Books on finite simple groups generally do not assume the reader has expertise in the theory of linear algebraic groups, and so to "define" the objects of interest they have to resort to making a long list of constructions that may seem unmotivated if one doesn't have experience with Lie theory over $\mathbf{C}$. But if one does assume familiarity with the Borel-Tits structure theory over arbitrary fields then one can give a uniform and conceptual definition for nearly all of these groups:
$G(k)/Z_G(k)$ for a finite field $k$, a connected semisimple $k$-group $G$ that is absolutely simple and simply connected, and its scheme-theoretic center $Z_G$. Of course, in practice one wants and needs a more tangible description than that (such as to account for the Ree and Suzuki groups, to handle special behavior over $k$ of size 2 or 3, and to get experience with examples), but that succinct definition turns out to be enough to prove quite a lot without ever needing to mention linear algebra over finite fields (e.g., a uniform proof that such groups are simple away from a very tiny list of exceptions)!

So you seem to have a mistaken impression about the role of those bilinear forms (even setting aside that to handle all positive characteristics in a uniform manner, which is to say to treat characteristic 2 on equal footing with the rest, one should use non-degenerate quadratic forms -- for appropriately defined notion of "non-degenerate" that works over all fields and rings -- rather than non-degenerate symmetric bilinear forms). The reason for considering such structures and guessing that they might even account for "nearly all" finite simple groups is *not* initially motivated by the idea that preserving such a form gives a finite group and one hopes that it is nearly simple (in the sense that passing to a Jordan-Holder series, or a very mild kind of composition series with the derived group and a central quotient thereof). Rather, it is due to the very specific way in which certain linear algebra constructions account for nearly the *entirety of the classification* of non-abelian simple Lie algebras and non-abelian simple Lie groups over $\mathbf{C}$ in a manner that is ultimately "defined over $\mathbf{Z}$". That suggests the possibility (originally due to Chevalley, building on much case-by-case work done by Dickson, Dieudonne, and others) to imitate such constructions over finite fields to get finite groups whose internal structure (e.g., simplicity) can be proved and studied in a unified manner.

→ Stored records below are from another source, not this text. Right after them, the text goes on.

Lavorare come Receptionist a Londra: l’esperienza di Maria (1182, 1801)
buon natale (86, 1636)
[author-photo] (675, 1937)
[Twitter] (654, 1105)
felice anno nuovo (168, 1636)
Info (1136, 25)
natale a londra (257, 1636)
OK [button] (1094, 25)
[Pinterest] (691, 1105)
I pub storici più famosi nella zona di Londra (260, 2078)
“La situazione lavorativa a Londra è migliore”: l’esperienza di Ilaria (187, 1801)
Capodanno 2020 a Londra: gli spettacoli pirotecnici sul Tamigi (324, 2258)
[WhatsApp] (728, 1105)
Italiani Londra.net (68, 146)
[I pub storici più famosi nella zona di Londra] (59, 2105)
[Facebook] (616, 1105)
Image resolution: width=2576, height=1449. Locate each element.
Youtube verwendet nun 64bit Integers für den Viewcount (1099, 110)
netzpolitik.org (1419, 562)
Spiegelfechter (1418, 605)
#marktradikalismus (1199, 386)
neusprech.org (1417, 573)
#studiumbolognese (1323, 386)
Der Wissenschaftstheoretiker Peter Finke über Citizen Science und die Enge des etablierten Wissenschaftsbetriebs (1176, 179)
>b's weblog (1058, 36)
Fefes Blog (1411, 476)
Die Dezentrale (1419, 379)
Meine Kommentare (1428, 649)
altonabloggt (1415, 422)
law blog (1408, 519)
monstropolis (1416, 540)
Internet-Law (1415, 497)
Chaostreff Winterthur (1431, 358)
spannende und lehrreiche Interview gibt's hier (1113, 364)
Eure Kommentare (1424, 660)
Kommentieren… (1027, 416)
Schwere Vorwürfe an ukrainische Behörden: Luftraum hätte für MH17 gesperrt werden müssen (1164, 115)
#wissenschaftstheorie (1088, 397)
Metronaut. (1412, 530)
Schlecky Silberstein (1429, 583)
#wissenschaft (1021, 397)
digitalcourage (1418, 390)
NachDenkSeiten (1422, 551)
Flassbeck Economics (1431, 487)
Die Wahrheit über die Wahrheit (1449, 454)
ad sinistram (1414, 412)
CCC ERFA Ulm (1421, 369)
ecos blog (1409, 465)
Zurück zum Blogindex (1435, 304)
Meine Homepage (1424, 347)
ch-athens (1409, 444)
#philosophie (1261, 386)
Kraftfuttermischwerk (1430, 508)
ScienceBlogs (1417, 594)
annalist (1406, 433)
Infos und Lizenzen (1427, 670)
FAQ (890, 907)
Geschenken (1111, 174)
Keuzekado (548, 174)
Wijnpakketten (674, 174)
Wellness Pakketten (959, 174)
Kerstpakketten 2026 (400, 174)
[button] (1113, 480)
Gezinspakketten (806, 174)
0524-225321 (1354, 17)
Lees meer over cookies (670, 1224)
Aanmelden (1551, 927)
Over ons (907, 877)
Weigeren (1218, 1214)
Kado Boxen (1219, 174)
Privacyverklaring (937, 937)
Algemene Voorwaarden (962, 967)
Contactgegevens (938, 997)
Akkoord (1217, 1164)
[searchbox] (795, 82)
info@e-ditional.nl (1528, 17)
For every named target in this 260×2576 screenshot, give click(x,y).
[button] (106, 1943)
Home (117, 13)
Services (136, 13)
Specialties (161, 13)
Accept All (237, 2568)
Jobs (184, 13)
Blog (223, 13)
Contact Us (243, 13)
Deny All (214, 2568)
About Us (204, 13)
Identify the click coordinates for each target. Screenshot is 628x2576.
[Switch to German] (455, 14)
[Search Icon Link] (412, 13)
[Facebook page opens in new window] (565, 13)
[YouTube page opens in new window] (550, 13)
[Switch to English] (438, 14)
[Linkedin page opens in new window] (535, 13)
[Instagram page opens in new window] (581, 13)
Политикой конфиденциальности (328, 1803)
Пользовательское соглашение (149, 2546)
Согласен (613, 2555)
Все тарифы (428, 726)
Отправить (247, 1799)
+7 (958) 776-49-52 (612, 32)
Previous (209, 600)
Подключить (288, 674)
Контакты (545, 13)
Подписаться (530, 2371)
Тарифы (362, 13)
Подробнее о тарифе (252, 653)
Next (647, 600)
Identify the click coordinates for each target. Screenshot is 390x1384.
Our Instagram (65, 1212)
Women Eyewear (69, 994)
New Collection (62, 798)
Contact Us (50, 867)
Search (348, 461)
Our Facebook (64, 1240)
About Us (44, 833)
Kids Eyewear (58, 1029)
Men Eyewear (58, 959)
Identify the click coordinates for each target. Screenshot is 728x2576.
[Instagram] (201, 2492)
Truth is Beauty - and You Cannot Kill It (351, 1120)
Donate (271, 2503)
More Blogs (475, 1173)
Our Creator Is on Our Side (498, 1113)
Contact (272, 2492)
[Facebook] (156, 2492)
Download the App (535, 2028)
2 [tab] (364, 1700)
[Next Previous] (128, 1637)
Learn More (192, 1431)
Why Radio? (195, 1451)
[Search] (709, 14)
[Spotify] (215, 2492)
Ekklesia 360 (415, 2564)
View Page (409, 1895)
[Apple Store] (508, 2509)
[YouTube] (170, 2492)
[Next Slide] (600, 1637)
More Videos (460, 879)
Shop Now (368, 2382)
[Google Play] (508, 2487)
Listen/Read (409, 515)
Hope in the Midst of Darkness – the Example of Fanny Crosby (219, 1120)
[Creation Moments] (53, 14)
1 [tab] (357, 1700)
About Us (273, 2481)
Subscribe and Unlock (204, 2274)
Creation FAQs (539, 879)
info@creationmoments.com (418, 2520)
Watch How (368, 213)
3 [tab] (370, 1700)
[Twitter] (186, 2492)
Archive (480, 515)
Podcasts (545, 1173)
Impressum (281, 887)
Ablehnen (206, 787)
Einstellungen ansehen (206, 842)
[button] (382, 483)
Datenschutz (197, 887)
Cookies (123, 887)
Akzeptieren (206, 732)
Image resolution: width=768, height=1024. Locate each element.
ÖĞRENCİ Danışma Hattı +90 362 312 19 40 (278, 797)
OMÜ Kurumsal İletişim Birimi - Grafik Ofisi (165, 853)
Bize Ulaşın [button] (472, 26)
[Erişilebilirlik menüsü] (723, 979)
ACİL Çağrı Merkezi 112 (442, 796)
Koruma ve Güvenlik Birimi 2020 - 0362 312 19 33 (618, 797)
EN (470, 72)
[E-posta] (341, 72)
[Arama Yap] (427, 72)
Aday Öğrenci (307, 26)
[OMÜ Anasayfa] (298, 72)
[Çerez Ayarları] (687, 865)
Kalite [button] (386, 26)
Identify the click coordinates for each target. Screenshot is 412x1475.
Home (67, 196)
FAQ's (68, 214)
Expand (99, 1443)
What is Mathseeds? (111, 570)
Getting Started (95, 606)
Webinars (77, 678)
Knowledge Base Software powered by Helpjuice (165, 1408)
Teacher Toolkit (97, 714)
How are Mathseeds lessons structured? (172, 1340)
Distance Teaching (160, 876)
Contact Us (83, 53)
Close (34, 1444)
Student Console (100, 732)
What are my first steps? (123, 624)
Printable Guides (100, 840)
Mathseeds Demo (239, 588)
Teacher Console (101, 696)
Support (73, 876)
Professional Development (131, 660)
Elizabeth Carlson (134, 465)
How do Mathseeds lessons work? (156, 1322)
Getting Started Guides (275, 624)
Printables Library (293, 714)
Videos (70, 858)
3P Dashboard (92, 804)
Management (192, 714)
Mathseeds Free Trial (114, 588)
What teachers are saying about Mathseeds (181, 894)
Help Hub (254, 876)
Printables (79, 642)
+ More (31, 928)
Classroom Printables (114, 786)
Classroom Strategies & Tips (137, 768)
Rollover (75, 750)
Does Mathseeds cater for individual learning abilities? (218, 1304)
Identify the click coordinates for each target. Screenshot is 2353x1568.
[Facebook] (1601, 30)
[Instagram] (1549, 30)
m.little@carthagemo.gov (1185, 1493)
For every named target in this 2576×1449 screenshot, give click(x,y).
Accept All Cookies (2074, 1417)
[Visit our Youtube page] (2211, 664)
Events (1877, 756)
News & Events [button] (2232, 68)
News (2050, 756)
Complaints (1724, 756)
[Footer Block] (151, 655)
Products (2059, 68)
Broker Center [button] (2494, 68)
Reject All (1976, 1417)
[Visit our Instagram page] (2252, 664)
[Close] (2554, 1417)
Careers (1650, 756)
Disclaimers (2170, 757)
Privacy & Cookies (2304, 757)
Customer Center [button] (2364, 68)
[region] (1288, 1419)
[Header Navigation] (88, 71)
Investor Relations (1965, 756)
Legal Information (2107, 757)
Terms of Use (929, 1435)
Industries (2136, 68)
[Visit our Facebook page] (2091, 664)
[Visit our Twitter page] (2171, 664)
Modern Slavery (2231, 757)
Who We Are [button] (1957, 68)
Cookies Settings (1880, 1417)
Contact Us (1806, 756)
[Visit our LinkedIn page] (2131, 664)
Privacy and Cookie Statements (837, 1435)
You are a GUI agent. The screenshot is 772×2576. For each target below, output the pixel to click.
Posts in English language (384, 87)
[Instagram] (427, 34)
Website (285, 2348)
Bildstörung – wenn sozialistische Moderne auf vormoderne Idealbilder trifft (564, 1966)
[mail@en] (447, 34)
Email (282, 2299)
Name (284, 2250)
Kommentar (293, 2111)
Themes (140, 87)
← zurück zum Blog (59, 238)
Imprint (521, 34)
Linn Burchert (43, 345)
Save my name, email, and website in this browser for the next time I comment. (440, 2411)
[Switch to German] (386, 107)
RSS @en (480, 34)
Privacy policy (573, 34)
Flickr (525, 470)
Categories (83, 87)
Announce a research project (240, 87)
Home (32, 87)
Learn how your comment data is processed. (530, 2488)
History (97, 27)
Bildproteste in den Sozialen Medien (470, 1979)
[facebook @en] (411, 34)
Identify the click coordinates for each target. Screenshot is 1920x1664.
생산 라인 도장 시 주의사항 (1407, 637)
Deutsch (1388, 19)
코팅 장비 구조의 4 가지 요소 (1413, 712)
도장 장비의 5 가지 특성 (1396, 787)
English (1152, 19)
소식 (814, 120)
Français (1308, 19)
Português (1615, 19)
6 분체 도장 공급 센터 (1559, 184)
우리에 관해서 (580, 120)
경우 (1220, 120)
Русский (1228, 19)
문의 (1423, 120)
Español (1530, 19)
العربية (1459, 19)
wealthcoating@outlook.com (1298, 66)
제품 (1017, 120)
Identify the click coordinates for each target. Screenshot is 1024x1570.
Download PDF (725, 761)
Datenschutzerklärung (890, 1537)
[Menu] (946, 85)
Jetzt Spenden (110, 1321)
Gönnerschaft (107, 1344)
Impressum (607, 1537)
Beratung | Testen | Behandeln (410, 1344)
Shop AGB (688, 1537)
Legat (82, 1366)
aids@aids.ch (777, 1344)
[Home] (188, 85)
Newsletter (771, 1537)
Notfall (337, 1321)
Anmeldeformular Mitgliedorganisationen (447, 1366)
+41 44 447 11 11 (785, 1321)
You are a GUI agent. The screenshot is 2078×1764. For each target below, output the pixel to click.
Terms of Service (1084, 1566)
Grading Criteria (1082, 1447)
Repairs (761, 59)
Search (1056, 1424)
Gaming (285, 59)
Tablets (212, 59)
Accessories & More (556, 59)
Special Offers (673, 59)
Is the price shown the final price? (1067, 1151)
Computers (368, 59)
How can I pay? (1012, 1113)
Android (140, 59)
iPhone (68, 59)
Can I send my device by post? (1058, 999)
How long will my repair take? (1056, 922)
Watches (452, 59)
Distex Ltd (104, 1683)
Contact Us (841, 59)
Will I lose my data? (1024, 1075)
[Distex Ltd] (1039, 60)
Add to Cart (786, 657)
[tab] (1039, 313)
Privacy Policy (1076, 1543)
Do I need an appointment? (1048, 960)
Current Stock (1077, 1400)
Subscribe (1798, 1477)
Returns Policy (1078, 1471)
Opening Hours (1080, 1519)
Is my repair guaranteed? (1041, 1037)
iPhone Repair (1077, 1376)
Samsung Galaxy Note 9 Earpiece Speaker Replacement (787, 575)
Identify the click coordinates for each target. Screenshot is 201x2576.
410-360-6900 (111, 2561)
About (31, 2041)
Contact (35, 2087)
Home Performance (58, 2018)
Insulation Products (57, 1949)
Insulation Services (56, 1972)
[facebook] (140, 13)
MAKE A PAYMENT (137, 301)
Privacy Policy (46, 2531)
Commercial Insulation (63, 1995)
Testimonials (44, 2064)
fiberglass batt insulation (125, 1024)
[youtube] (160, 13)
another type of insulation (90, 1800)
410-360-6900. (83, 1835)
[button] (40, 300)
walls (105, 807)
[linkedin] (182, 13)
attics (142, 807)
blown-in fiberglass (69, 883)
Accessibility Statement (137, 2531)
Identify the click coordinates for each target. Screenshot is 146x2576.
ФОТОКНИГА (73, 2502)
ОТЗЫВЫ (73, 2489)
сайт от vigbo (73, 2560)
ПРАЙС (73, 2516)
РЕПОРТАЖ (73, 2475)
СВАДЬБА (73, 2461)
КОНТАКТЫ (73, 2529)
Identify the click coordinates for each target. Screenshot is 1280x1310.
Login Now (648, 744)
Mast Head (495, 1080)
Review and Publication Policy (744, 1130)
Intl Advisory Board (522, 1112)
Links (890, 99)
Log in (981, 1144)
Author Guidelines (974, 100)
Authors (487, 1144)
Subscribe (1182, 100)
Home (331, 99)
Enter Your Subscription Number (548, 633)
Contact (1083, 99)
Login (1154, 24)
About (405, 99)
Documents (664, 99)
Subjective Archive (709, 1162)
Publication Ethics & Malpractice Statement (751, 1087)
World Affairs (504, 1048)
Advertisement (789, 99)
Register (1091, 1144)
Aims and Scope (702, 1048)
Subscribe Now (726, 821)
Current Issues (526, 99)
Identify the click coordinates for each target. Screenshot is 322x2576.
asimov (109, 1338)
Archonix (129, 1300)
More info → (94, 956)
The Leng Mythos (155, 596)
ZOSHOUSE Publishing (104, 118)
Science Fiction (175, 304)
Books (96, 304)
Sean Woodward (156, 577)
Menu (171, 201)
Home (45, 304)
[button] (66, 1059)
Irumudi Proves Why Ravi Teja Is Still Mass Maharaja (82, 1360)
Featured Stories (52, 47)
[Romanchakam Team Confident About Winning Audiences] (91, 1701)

The work of Borel and Tits (building on Chevalley's work over algebraically closed fields) provides a completely uniform structure theory for connected semisimple algebraic groups $G$ over *arbitrary* fields $k$ (not just finite fields), involving a classification expressed in terms of root systems and Galois cohomology (and making no mention whatsoever of linear algebra constructions or bilinear/quadratic forms). This gives rise to a general procedure for describing all possibilities for $G$ that are *absolutely simple* (in an algebraic group sense) in terms of a very specific array of algebraic structures: symplectic forms, non-degenerate hermitian forms, non-degenerate quadratic forms, Jordan algebras, octonion algebras, etc. The link to root systems also provides a systematic way to prove simplicity results for $G(k)$ or groups very near to $G(k)$ (e.g., quotient by center when $G$ is simply connected and $k$ isn't too small in a universal sense)

In the special case of finite fields (whose Galois cohomology is particularly simple, due to a combination of a result of Lang on torsors over finite fields and the pro-cyclicity of their absolute Galois group with "Frobenius" generator) some of these auxiliary algebraic structures only exist in a very limited manner (e.g., no non-trivial finite-dimensional central division algebras over such fields). Consequently, up to a very tiny list of exceptions, the exhaustive list of such groups $G(k)$ turns out to be explained by a very limited set of linear algebra constructions related to non-degenerate hermitian (= sesquilinear) forms, non-degenerate quadratic forms, and symplectic forms. And from knowledge of exceptional isogenies among such $G$'s one is led to the additional Ree and Suzuki groups in characteristics 2 and 3 by a very conceptual process (not how they were first discovered, but that's a separate matter).

So the reason one focuses largely on those specific constructions when studying "finite groups of Lie type" is a combination of (i) experience with Lie theory over $\mathbf{C}$, (ii) the fact that in the classification of root systems all but 5 are explained by specific linear algebra constructions, and (iii) the very simple nature of Galois theory for finite fields. (That the finite simple groups obtained in this way happen to account for nearly all finite simple groups is a real miracle.)